Work to be completed: Could you repeat, word for word, every line from the one holding "Task: Click the prime badge logo" through the last line, both included?

Working data:
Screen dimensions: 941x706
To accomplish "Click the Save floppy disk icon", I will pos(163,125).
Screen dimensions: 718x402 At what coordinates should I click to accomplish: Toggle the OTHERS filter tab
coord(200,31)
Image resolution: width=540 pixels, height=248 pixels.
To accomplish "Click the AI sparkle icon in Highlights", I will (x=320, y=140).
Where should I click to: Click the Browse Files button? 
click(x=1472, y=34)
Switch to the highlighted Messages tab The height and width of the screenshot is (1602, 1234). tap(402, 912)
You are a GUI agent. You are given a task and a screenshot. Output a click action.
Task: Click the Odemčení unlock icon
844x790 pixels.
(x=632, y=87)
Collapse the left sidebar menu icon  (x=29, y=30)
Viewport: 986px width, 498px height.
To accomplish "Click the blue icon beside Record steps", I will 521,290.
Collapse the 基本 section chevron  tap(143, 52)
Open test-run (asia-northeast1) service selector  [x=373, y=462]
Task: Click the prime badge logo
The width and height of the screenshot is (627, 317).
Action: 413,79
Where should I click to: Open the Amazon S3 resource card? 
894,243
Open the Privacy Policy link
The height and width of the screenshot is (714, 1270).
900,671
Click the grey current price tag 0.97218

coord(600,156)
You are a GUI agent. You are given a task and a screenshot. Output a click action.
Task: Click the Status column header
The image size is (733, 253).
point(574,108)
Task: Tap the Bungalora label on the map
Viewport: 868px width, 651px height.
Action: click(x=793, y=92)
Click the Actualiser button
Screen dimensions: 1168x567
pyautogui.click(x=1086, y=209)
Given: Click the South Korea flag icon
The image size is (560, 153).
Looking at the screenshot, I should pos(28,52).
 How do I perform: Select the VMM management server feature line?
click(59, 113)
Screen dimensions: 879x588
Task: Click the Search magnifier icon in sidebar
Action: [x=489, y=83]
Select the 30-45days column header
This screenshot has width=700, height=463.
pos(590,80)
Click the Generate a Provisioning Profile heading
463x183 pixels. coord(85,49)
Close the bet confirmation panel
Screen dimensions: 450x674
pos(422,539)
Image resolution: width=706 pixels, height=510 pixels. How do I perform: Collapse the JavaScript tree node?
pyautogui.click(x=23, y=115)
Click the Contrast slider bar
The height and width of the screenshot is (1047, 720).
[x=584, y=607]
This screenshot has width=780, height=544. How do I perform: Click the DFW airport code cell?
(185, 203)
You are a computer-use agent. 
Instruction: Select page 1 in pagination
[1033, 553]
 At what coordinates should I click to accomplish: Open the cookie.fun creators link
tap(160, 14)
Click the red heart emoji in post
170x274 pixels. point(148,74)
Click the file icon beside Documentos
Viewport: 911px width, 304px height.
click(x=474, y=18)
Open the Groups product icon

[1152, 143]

Solution to the problem:
Task: Click the prime badge logo
The width and height of the screenshot is (627, 317).
Action: 413,79
Where should I click to: Open the Amazon S3 resource card? 
894,243
Open the Privacy Policy link
The height and width of the screenshot is (714, 1270).
900,671
Click the grey current price tag 0.97218

coord(600,156)
You are a GUI agent. You are given a task and a screenshot. Output a click action.
Task: Click the Status column header
The image size is (733, 253).
point(574,108)
Task: Tap the Bungalora label on the map
Viewport: 868px width, 651px height.
Action: click(x=793, y=92)
Click the Actualiser button
Screen dimensions: 1168x567
pyautogui.click(x=1086, y=209)
Given: Click the South Korea flag icon
The image size is (560, 153).
Looking at the screenshot, I should pos(28,52).
 How do I perform: Select the VMM management server feature line?
click(59, 113)
Screen dimensions: 879x588
Task: Click the Search magnifier icon in sidebar
Action: [x=489, y=83]
Select the 30-45days column header
This screenshot has width=700, height=463.
pos(590,80)
Click the Generate a Provisioning Profile heading
463x183 pixels. coord(85,49)
Close the bet confirmation panel
Screen dimensions: 450x674
pos(422,539)
Image resolution: width=706 pixels, height=510 pixels. How do I perform: Collapse the JavaScript tree node?
pyautogui.click(x=23, y=115)
Click the Contrast slider bar
The height and width of the screenshot is (1047, 720).
[x=584, y=607]
This screenshot has width=780, height=544. How do I perform: Click the DFW airport code cell?
(185, 203)
You are a computer-use agent. 
Instruction: Select page 1 in pagination
[1033, 553]
 At what coordinates should I click to accomplish: Open the cookie.fun creators link
tap(160, 14)
Click the red heart emoji in post
170x274 pixels. point(148,74)
Click the file icon beside Documentos
Viewport: 911px width, 304px height.
click(x=474, y=18)
Open the Groups product icon

[1152, 143]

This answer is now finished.